**** DATA EXCERPTS

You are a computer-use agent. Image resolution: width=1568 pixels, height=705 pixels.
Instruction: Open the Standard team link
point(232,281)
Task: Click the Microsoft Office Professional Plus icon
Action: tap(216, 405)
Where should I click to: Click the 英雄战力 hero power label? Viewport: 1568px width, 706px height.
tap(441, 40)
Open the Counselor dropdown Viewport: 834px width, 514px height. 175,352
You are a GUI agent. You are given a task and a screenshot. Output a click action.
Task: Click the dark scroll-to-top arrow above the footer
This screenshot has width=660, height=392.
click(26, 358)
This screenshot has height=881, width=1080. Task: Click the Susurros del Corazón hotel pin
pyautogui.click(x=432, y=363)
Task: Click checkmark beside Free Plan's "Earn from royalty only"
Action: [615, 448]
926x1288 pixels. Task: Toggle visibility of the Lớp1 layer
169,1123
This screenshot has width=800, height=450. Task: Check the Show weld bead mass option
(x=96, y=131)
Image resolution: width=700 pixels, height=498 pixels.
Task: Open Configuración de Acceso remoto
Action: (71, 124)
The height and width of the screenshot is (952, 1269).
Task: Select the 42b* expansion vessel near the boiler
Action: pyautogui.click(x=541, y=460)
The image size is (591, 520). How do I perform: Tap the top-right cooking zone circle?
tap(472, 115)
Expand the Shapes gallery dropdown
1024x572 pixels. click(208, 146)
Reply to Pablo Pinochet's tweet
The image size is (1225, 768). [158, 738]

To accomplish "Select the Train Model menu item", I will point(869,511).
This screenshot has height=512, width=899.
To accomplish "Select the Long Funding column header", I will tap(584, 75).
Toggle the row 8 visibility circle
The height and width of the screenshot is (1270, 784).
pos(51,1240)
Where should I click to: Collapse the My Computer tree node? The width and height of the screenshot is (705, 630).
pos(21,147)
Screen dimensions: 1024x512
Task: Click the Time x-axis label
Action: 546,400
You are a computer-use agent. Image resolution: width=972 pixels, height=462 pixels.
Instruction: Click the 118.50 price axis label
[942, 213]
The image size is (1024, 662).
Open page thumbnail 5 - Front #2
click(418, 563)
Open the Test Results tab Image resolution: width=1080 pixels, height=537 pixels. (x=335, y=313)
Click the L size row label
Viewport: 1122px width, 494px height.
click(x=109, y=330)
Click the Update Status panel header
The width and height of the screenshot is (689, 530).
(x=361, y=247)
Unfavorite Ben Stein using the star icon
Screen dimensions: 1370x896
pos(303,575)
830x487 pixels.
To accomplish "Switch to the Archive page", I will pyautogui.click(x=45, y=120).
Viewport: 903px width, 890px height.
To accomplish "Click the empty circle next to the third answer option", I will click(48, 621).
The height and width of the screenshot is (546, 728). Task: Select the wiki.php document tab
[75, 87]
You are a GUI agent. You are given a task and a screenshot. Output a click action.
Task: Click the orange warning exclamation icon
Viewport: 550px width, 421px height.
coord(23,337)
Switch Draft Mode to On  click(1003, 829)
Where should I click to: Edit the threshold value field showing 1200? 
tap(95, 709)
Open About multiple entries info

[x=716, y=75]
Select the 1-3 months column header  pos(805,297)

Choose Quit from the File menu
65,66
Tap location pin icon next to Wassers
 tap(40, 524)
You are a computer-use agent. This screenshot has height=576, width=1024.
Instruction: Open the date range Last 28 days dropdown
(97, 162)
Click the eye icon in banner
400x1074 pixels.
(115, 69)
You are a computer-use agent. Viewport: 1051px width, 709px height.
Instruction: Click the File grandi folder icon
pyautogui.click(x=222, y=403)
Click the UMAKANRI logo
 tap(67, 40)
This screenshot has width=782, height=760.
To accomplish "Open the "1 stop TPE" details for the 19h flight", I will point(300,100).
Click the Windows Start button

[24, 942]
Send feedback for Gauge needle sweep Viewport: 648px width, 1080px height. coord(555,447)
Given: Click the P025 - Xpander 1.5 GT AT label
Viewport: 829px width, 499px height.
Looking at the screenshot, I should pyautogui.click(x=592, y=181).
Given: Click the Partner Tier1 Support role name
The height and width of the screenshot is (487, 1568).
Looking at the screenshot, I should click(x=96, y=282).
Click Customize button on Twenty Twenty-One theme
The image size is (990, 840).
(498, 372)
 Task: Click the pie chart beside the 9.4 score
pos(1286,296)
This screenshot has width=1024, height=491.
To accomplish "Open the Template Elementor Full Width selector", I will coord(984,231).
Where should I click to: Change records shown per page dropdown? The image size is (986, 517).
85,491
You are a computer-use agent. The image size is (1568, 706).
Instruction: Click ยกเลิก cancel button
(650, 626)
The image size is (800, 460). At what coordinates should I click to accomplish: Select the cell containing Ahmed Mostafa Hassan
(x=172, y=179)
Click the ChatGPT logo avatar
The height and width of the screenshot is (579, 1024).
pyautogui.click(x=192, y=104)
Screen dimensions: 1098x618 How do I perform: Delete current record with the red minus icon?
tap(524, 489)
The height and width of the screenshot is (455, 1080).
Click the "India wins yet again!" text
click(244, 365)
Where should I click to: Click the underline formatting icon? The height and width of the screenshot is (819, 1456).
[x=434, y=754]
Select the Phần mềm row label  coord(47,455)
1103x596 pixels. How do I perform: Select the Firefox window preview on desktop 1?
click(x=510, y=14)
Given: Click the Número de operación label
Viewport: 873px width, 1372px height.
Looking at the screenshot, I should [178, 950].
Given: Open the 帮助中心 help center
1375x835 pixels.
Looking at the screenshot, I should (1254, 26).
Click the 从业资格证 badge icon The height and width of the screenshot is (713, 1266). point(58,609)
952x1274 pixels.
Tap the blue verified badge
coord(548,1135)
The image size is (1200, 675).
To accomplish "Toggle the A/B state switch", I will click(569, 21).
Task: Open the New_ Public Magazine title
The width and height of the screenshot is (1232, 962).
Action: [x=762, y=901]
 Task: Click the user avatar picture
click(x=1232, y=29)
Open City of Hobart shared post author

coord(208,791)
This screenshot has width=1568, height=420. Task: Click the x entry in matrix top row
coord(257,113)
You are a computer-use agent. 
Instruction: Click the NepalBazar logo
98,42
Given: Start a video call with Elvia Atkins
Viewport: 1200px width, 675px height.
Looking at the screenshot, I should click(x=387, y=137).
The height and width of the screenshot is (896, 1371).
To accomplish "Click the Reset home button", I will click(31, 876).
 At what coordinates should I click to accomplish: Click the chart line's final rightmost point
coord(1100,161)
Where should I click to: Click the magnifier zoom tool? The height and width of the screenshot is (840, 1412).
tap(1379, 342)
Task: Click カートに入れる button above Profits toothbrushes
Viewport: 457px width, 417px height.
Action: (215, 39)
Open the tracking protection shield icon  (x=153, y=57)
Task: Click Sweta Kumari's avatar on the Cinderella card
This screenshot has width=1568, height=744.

********

## TASK
Transcribe exactly, and only, the lines from the opening line of the records through the line containing "Open the Counselor".

## RESULT FOR THIS TASK
You are a computer-use agent. Image resolution: width=1568 pixels, height=705 pixels.
Instruction: Open the Standard team link
point(232,281)
Task: Click the Microsoft Office Professional Plus icon
Action: tap(216, 405)
Where should I click to: Click the 英雄战力 hero power label? Viewport: 1568px width, 706px height.
tap(441, 40)
Open the Counselor dropdown Viewport: 834px width, 514px height. 175,352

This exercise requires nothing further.